We also found a significant positive correlation between papillary flux and GCIPL thickness (p = 0.002), although the correlation level was weak (r = 0.268). There has been no previous research that examines this finding.
Currently there is limited research on the significance of peripapillary flux in pre-diabetic retinopathy, although early retinal changes may occur before DR becomes clinically apparent. Additionally, there are limited studies looking at the association of peripapillary density and peripapillary flux with GCIPL; most of them are associated with RNFL. This study focuses on peripapillary flux and its correlation with GCIPL thickness in patients with T2D in Indonesia, utilizing non-invasive techniques like OCT and OCTA, which provide valuable and accessible diagnostics for retinal assessments. However, the cross-sectional design of this study limits the ability to draw causal conclusions, and it restricts insights into longitudinal changes in retinal thickness and perfusion. The absence of a control group for pre-diabetic retinopathy also limits the understanding of these markers at the earliest stages of disease progression. Further longitudinal studies with a broader participant base, including those at pre-diabetic stages, are recommended to explore how early changes in retinal thickness and perfusion metrics could improve early detection and intervention strategies for DR.

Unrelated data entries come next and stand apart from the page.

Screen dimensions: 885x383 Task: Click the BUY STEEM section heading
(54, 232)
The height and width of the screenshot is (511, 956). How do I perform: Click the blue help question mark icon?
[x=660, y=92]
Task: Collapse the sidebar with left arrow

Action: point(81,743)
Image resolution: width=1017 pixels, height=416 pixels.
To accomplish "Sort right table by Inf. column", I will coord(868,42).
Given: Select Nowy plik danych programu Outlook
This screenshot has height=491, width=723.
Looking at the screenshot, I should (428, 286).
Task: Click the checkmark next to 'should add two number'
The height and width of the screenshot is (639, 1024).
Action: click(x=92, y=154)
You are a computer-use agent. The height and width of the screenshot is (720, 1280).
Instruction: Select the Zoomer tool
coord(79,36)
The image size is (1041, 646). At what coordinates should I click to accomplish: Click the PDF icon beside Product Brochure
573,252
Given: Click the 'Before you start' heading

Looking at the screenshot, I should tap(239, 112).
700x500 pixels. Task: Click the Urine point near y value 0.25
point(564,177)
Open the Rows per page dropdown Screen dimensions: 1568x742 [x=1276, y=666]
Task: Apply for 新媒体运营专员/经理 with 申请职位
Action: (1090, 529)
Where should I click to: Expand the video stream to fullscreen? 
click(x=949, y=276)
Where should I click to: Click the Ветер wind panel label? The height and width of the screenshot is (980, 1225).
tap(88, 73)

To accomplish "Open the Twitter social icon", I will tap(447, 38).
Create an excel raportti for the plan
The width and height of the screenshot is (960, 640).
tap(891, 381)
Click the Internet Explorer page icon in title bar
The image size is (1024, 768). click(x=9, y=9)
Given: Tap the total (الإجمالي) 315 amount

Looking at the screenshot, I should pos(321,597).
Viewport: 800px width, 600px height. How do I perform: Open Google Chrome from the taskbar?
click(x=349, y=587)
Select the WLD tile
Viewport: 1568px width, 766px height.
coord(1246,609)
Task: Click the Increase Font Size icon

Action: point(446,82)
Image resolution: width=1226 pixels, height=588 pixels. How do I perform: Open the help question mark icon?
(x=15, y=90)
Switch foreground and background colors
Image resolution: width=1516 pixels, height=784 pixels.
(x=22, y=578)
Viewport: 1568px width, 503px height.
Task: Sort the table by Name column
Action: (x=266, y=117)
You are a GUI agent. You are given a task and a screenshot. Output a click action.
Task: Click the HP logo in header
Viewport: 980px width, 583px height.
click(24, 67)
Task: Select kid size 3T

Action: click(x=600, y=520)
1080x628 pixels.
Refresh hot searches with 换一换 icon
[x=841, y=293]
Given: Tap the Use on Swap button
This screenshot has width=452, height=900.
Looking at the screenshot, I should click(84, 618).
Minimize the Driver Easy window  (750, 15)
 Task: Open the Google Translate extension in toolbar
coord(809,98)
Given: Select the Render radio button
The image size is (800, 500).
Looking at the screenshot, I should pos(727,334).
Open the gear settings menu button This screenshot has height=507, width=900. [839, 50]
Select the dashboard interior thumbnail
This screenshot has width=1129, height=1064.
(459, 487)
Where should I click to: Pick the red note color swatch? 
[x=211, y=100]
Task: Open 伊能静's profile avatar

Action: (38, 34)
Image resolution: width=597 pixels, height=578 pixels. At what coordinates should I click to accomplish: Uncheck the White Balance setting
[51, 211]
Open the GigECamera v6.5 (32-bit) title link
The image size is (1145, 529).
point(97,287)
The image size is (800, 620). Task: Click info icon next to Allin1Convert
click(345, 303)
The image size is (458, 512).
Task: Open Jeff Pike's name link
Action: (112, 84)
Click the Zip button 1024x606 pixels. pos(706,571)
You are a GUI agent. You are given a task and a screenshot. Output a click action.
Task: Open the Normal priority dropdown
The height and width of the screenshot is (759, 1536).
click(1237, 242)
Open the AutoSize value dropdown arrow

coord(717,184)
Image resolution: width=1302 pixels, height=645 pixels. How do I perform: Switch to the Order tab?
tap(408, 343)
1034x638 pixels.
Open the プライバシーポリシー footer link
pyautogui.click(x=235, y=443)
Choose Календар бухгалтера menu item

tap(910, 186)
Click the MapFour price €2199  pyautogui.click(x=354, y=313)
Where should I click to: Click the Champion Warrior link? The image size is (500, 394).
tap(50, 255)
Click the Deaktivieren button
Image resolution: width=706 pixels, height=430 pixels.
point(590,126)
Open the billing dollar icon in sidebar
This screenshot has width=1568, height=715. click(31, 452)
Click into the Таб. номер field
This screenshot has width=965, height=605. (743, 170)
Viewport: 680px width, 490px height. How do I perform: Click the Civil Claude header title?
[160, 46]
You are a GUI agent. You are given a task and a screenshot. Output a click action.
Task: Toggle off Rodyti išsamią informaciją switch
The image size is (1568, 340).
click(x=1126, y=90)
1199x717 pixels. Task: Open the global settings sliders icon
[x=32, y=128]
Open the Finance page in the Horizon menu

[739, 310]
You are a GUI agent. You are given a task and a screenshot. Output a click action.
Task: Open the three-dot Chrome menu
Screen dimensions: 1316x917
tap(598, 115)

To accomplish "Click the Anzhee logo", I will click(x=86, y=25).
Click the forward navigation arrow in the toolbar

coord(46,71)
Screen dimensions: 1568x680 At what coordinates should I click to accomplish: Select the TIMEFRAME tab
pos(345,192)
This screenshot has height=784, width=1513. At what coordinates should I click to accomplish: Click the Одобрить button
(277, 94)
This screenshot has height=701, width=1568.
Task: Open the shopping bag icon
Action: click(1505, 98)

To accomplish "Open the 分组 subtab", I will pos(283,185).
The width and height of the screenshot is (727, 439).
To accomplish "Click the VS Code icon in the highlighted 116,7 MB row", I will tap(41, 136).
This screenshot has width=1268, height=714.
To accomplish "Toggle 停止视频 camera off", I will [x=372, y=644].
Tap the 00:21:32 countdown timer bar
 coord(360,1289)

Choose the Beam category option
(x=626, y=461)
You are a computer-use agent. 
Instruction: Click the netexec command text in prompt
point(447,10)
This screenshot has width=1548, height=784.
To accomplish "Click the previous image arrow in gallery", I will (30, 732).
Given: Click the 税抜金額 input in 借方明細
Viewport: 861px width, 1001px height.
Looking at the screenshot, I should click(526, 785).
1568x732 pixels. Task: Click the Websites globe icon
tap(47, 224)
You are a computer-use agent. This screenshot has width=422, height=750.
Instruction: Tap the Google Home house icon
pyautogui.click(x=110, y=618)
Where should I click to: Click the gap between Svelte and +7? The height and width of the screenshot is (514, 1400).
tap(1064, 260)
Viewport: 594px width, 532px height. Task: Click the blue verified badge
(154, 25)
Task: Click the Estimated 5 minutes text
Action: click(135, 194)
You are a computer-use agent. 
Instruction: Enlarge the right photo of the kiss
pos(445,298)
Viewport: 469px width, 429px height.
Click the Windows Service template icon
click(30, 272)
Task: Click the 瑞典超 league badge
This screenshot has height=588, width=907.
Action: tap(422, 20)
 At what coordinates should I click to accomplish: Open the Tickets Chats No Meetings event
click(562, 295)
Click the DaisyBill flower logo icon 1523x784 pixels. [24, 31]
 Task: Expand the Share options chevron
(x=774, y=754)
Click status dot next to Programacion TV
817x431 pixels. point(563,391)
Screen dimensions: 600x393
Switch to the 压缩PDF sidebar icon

The findings of this study indicate significant relationships between RNFL thickness, GCIPL thickness, and peripapillary perfusion and flux. Peripapillary vascular and neuronal (neurovascular coupling) relationships may represent early markers of microvascular dysfunction in DR, suggesting that monitoring of RNFL and GCIPL thickness and perfusion density with non-invasive diagnostic tools such as OCT and OCTA could support early identification of patients at risk for DR progression.
Article information
Availability of data and materials
The authors confirm that the data supporting the findings of this study are available within the article and its supplementary materials.
Ethical approval and consent to participate
This study was conducted in accordance with the Declaration of Helsinki and with the approval of the protocol by the local Ethics Committee of Universitas Padjadjaran, Bandung, Indonesia. (https://kep.unpad.ac.id). Approval number: 0320010094. Informed consent to participate the study was obtained from the patient.
Author contributions
RMR, SD: conceptualization and original draft writing; AP, BA, ASK: review and editing.
Acknowledgements
The authors would like to thank Iffa Nadifa for helping with the manuscript preparation.
Funding
Not applicable.
Conflict of interest
The authors declare no conflict of interest.